In my experience a ‘master list’ is generated by Legal to cover all types of records that will be subject to legal discovery or legal proof of something. And it will include records of more things that are outside the realm of any QMS standard. There is a very broad description of types of records and their retention periods. For example all emails will only be kept for 3 months. All manufacturing records of product quality will be kept for the time period required by the applicable standard. All design records will be kept for XX period of time….Quality doesn’t maintain a master list as it would be redundant to the legal list…think about that for a minute.

 

[Randy]

But the calibration certificates themselves were not covered in the MRL, as they were created outside the company.

All the more reason to keep them, what other proof of calibration do you have?

 

[rogerpenna]

Those are some fine points. I will try to answer in the "forget the ISO requirement" line... and answer your questions by using Jen's example of me or someone else winning the lottery and disappearing: if that happens and we don´t have a master list of records, my guess is that anyone occupying that job will have a hard time finding old records, etc. Specially ones that are saved in specific folders in the network or specific lockers, physical folders, etc. As well as we don´t have a Legal Team list of records and retention times, etc.

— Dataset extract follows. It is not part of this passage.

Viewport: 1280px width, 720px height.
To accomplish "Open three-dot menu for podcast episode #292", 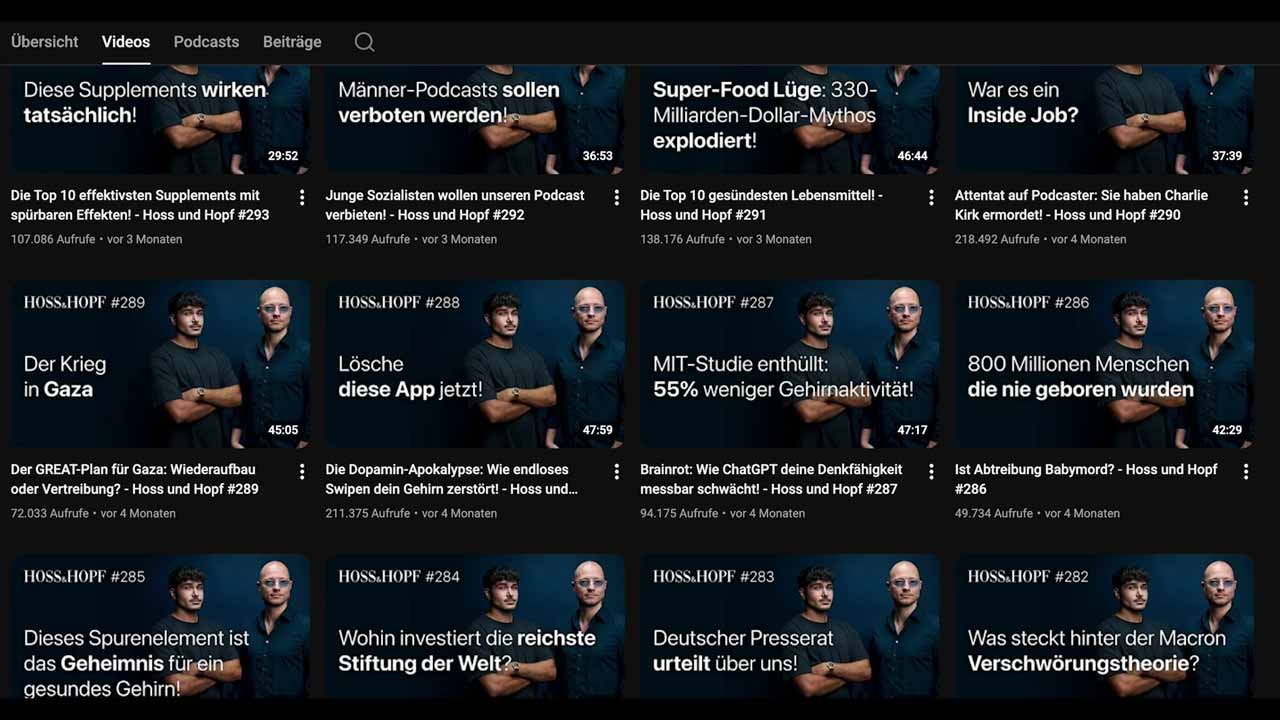I will [x=617, y=198].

So the MRL is not the only way... but I guess that right now it's the best way to know where single file digital records and physical records are kept and HOW to keep them.

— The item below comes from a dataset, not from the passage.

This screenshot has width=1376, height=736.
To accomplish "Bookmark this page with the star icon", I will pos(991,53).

As we have more and more database systems where records are kept in the database, etc, yes, MRL will get smaller and smaller.

But yes, it's food for thought. I will keep that in mind and chew on it.

 

[rogerpenna]

All the more reason to keep them, what other proof of calibration do you have?

Absolutely. We kept them on a physical folder. I don´t disagree with the external auditor. I think that we having a MRL that was badly thought and only considered records that were made in-company, specially ones with templates, models, etc, created confusion (for everyone). Either you cover most or maybe you dont... or make it very clear what you cover and what you don´t.

 

[rogerpenna]

All the more reason to keep them, what other proof of calibration do you have?

our main calibration lab works with a system that has online repository. All instruments we calibrate with them have proof of calibration there. But not of our approval the results are accepted.

We import the calibration files, which are XMLs with tables of results and pdfs, into a free system made by the same company. The system has all our instruments and error margins etc, based on type of instrument. We just create a new calibration, import the file, and the system already verifies if the results are compatible with our accepted error margins and validates the calibration result.

We also have hundreds of metal measuring tapes. We keep master metal measuring tapes inhouse, of several lenghts, and these ones we send once a year to calibration labs.

The hundreds of others, used by employees on worksites, are compared to the "master" tapes calibrated on lab. We assign them a number and if they match up to a difference the main master tapes.

The calibration on a lab is more expensive than the tapes, the tapes don´t last much because of the work conditions and in fact, if we were allowed (by PBQP-h standard) we wouldn´t even calibrate these tapes, as they are not used in precision work.